Some directors might feel dangerously exposed to have the playwright as a member of the cast. Not Largess. “It was a huge advantage,” he says. “I think this worked so well because Alex and I have known each other so long. I know how he works, and he knows how I approach a scene, so it was a pretty smooth process. He was very open to my more ‘dramaturgical’ moments, where I would ask, or propose, something he hadn’t considered about the play or the characters. I didn’t impose anything but I didn’t need to because of his willingness to try things he hadn’t thought of. Plus, when his existing ideas were good, as they usually were, I was happy to interpolate them.”

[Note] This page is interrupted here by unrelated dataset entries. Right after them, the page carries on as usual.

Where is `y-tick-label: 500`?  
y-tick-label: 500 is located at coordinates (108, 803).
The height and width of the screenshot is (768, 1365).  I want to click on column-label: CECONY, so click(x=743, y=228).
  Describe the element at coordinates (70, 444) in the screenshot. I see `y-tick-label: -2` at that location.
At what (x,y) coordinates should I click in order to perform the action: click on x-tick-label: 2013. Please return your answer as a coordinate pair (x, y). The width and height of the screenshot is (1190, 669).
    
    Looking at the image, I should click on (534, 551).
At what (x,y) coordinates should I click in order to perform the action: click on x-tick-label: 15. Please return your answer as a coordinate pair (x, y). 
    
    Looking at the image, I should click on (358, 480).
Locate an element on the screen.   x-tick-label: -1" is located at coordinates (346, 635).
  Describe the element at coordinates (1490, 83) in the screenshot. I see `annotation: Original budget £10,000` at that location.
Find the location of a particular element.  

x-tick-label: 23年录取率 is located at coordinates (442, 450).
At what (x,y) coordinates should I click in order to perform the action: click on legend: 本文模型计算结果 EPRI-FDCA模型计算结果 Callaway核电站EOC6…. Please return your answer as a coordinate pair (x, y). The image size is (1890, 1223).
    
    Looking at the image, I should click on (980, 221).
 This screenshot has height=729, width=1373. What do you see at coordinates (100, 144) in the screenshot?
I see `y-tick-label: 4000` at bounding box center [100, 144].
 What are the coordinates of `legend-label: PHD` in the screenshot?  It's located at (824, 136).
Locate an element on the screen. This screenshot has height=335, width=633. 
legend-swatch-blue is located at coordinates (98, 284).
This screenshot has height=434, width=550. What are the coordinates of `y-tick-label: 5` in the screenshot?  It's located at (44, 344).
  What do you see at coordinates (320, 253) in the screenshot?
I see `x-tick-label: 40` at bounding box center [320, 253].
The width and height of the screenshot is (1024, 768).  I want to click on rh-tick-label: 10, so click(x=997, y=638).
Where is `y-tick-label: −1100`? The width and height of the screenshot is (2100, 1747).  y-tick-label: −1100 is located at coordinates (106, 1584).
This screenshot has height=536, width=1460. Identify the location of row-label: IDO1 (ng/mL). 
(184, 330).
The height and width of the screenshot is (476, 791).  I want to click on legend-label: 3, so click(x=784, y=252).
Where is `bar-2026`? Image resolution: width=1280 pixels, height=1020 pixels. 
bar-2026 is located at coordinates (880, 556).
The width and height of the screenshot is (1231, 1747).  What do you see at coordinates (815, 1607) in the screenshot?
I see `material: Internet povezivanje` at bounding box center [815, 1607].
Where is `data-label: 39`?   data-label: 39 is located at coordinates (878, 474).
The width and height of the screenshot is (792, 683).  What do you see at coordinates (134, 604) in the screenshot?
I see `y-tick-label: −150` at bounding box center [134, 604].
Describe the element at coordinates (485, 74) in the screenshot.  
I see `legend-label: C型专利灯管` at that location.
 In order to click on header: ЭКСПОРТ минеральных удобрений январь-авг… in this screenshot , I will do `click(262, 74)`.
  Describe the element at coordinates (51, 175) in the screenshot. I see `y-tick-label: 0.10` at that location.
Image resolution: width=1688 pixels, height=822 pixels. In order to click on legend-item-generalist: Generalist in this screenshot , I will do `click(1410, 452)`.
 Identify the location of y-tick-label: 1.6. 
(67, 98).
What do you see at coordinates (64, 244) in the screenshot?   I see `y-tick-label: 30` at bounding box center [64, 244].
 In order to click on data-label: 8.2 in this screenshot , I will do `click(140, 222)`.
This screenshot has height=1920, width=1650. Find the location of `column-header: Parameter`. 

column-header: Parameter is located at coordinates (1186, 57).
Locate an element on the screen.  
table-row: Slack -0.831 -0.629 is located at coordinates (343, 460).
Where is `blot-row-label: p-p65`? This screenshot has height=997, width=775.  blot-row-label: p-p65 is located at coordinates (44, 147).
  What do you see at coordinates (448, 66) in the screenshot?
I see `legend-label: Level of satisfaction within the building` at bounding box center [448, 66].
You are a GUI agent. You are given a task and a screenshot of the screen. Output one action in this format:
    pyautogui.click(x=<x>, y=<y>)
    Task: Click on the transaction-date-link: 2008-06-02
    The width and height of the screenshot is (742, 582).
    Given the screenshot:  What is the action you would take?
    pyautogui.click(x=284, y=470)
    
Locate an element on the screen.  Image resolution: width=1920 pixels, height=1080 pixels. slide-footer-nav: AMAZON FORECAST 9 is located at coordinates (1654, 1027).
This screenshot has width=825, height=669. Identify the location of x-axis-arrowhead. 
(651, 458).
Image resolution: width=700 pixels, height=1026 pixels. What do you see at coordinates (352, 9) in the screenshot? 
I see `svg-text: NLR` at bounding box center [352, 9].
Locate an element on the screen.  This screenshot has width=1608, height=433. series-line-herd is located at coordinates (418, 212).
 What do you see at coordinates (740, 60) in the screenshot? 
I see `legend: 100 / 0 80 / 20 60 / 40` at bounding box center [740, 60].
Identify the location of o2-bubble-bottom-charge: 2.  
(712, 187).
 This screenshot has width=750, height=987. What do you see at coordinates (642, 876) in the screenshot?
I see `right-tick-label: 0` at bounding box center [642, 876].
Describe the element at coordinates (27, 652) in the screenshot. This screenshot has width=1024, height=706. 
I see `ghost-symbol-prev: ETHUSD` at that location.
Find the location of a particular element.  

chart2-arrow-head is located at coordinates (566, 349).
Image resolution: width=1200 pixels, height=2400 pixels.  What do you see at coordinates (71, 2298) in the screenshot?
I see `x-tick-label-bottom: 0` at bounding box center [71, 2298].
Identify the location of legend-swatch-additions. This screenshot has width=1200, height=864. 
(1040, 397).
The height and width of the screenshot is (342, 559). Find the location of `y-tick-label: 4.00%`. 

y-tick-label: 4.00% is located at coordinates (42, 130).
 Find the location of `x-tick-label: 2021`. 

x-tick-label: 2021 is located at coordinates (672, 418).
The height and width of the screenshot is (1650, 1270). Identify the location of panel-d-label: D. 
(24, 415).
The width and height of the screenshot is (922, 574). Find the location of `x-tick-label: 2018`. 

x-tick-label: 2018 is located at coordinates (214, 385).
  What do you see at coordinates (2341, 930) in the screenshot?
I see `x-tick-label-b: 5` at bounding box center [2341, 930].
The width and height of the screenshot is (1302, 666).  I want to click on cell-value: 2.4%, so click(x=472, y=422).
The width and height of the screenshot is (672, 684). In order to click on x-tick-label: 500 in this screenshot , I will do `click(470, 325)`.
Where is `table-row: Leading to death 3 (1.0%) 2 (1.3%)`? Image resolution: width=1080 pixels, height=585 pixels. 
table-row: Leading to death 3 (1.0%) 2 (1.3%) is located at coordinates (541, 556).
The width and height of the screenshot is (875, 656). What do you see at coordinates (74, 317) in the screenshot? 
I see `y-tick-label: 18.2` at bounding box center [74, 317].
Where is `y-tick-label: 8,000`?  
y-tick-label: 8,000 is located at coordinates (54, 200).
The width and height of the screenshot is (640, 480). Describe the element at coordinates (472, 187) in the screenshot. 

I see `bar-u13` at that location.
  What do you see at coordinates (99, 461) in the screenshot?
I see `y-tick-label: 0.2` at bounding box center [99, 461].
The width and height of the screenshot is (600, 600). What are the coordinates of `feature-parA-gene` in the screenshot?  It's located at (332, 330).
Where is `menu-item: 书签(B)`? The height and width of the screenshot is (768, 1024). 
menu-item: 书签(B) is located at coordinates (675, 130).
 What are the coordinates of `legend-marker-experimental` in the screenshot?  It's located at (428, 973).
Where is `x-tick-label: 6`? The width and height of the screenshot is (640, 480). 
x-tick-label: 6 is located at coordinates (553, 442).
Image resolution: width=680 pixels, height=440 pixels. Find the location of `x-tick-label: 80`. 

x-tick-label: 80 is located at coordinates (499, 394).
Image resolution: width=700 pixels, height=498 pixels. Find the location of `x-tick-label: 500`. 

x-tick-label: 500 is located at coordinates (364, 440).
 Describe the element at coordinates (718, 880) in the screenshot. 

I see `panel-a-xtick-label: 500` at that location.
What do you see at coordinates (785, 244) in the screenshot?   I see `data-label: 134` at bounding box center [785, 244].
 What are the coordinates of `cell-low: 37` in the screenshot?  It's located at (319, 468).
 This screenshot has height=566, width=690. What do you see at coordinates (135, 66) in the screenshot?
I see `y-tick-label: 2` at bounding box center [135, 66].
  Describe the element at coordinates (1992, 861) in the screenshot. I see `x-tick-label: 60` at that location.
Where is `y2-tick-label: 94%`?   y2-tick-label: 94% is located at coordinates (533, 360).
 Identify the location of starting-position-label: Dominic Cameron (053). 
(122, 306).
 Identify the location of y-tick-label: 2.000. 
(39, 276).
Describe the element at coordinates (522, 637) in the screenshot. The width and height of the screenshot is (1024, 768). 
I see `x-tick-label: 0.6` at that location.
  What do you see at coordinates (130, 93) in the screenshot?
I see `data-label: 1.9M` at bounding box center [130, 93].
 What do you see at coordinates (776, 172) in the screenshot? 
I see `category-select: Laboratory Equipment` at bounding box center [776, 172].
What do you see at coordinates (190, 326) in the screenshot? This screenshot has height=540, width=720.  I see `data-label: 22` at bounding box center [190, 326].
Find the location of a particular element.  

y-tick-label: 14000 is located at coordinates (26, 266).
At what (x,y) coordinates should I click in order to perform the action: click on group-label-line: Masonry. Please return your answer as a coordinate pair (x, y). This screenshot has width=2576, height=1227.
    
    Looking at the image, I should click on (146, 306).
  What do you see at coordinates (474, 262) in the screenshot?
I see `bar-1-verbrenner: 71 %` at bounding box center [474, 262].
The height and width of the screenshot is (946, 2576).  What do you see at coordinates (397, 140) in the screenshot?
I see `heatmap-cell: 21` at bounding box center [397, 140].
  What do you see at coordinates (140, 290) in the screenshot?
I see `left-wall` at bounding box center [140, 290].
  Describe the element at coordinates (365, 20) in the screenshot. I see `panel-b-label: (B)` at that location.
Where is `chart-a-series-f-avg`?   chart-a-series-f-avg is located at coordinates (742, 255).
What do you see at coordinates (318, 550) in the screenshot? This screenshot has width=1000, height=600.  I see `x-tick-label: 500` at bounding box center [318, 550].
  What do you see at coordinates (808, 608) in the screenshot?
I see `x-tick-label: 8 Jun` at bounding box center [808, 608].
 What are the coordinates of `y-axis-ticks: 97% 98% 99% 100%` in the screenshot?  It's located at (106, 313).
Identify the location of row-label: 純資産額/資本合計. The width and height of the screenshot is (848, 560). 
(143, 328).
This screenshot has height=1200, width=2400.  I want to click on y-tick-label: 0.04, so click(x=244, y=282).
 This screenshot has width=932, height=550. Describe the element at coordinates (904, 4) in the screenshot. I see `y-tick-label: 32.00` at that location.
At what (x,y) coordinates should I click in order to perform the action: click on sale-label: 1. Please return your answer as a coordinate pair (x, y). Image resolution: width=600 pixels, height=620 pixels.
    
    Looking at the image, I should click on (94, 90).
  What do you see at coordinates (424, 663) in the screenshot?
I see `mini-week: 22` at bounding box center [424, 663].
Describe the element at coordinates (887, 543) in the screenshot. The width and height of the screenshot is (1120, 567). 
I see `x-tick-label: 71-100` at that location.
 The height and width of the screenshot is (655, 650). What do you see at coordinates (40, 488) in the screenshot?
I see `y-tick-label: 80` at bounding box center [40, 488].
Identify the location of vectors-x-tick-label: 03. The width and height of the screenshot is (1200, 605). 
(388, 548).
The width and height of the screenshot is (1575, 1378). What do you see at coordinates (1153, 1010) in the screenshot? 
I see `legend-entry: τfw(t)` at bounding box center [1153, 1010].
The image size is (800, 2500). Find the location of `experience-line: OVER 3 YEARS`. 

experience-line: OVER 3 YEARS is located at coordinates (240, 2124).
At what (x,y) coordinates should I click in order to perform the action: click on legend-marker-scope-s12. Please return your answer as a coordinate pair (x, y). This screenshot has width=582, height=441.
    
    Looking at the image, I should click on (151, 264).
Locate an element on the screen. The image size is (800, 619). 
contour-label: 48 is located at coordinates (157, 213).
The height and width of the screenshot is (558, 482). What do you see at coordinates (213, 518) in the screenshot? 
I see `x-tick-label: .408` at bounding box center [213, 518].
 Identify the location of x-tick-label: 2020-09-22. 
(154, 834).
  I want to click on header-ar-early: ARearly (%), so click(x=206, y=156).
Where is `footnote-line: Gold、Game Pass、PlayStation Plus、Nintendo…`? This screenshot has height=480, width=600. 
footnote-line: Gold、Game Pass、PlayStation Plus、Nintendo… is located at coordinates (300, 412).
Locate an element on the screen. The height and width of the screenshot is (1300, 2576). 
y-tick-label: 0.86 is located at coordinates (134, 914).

It was an advantage to Webb, the playwright acknowledges. Working with Largess allowed him to enjoy the play as it turned into a production. “I was listening to Bill give his curtain speech and I suddenly became a little overwhelmed with all that I had taken on. The wonderful thing is that I know what I like as an actor and I have tried to fill this play with scenes that any actor would relish to play and I am pleased to say that [his wife] Shirleyann [Kaladjian, who plays Amelia] and I have been having a blast playing them.”
Amelia is a little out of the ordinary for Washington Stage Guild, which specializes in revivals of plays from the turn of the last century, particularly the work of Shaw. But it is not unprecedented. “Our mission statement describes what we do as ‘eloquent plays of idea and argument, passion and wit,’” Largess notes, “and while that certainly applies to Shaw or Molnar, it also leaves room for a script as wonderful on first glance as Amelia.”
Washington Stage Guild’s production of Amelia runs thru Jan 29, 2012 at the Undercroft Theatre, 900 Massachusetts Ave NW, Washington, DC.